**Data to use:**
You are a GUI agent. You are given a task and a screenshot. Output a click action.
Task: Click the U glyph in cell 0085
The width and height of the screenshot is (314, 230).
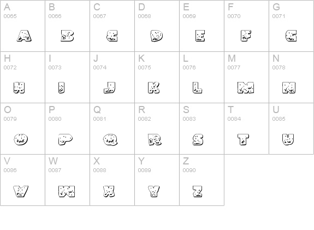click(288, 139)

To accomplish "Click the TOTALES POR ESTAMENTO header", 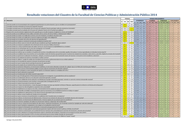I will point(157,18).
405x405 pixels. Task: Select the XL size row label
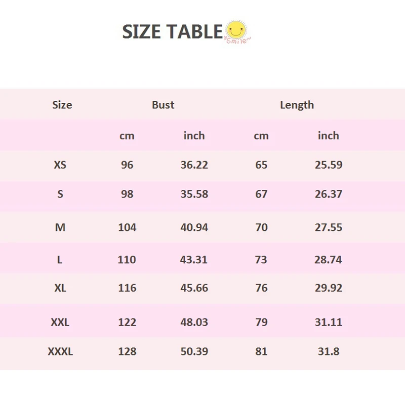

**Aim of the exercise:** Render every line from the start of the records through the line containing "click(288, 139)", inclusive, as a JSON list of strings with one string per line. Skip blank lines, and leave the pictures out.

**Final result:**
[
  "You are a GUI agent. You are given a task and a screenshot. Output a click action.",
  "Task: Click the U glyph in cell 0085",
  "The width and height of the screenshot is (314, 230).",
  "click(288, 139)"
]